COVID exceptionalism is an interdisciplinary, virtual unconference focused on the intersection of public health, technology, and the arts and humanities. This event and companion online archive aims to critically reflect on the present moment both as a mirror of systemic inequalities—race, gender, class—and as a means of radical transformations –educational and economic, scientific and medical, cultural and interpersonal.

This virtual unconference aims to interrogate the structural social underpinnings that the pandemic has exposed as well as the extraordinary social transformations that it has set in motion. What is exceptional about COVID? And for whom? What has truly changed, and what is being revealed for what it always was? Which of the profound changes to our modes of life should be fought, and which should be accepted as a change for the better? What new technologies, living arrangements, modes of governance, and models of care have emerged, and will they outlast this critical moment in our history?

The unconference will take place on Saturday, May 15th. It is distinct from a traditional conference in that all attendees have the opportunity to participate in interdisciplinary discussions and performances, in an open forum in which to reflect on the wider implications of the Covid-19 pandemic.

Alongside the forum, we will host an expansive digital archive of the detritus of the epidemic — the traces left in the form of medical bills, journal entries, memorials to the lost, poems, songs, records of hygienic obsessions, artworks, vaccine stickers, eviction notices, loan statements, protest banners, prescription bottles, denied visa applications, administrative emails mandating protocols, memes, children’s drawings….

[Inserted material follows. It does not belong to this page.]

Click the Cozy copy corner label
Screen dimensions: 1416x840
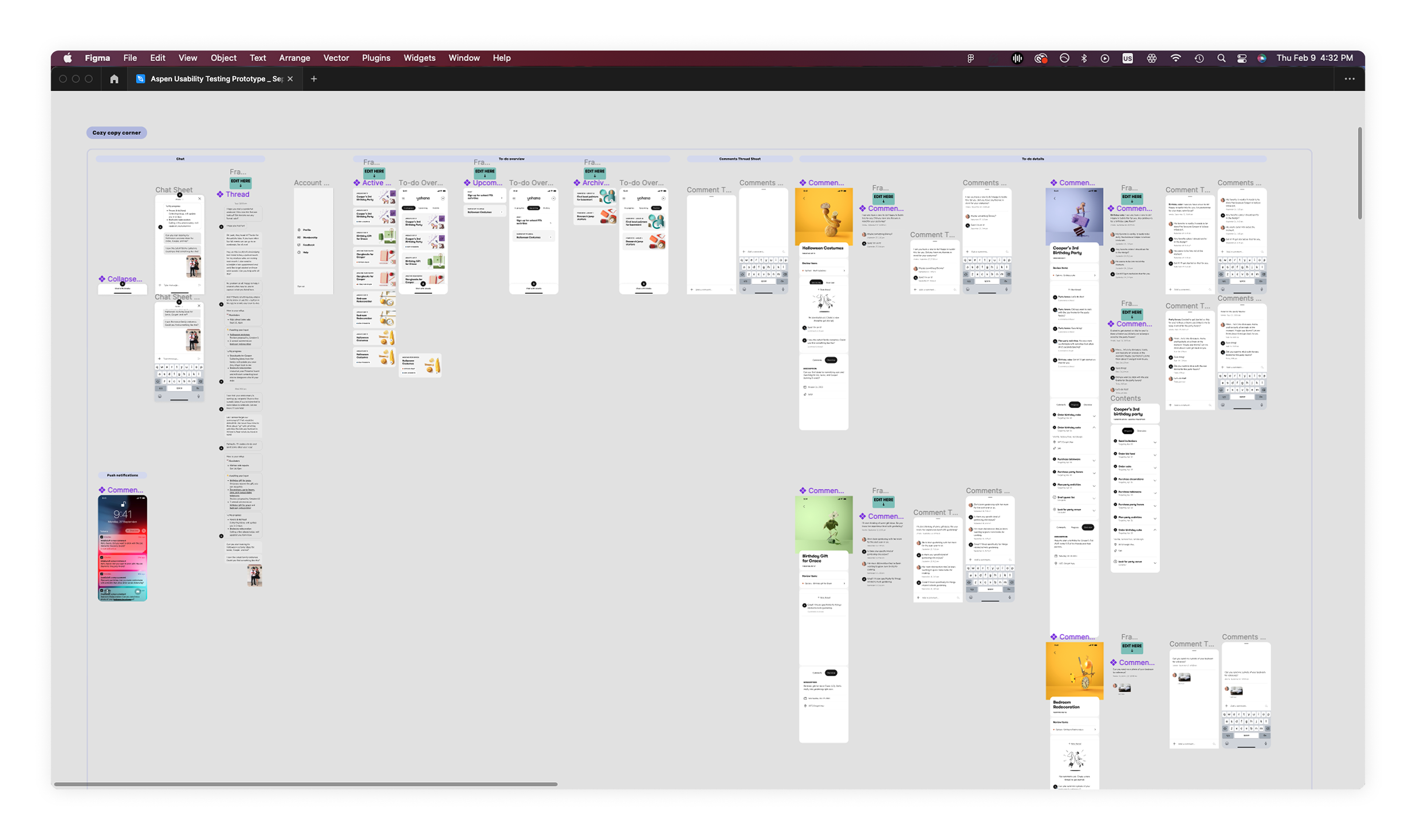[x=117, y=132]
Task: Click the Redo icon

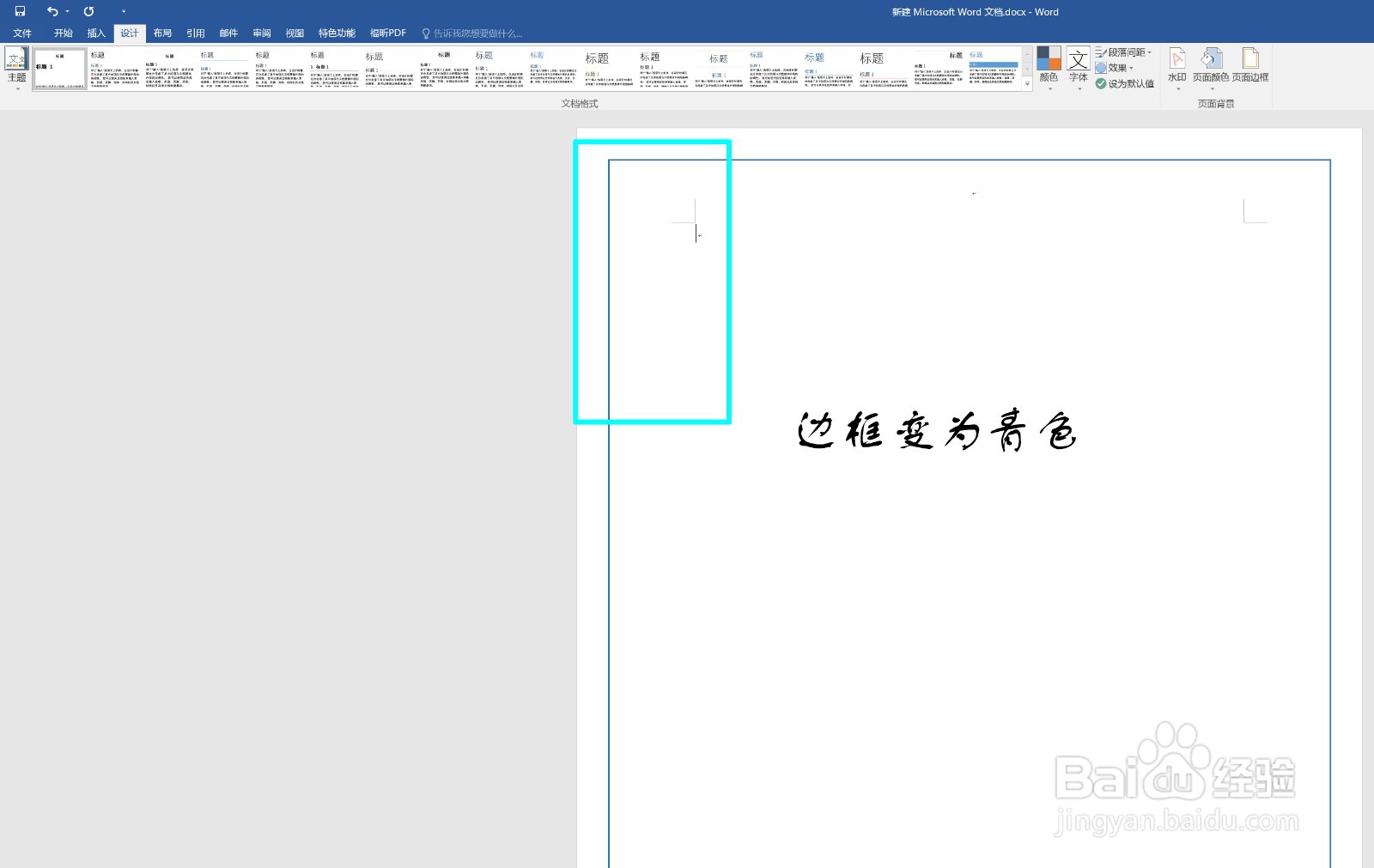Action: (88, 11)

Bard College Annandale, USA

Bard College Berlin, Germany

Central European University, Hungary/Austria

Recovering Voices, Smithsonian Institution, USA

University of Thessaly, Greece


The unconference is sponsored by the Experimental Humanities Collaborative Network (EHCN) and the Open Society University Network.


The Experimental Humanities Collaborative Network (EHCN) rethinks how we engage with the humanities and seeks to redefine what they are in the light of changing technologies, an increasingly connected global landscape, and the ongoing ecological crisis. Through interdisciplinary and public-facing pedagogy, curricular design, and research, it strives to create more inclusive universities.


This project is also made possible through the Inclusion Challenge funded by Office of the Dean at Bard College.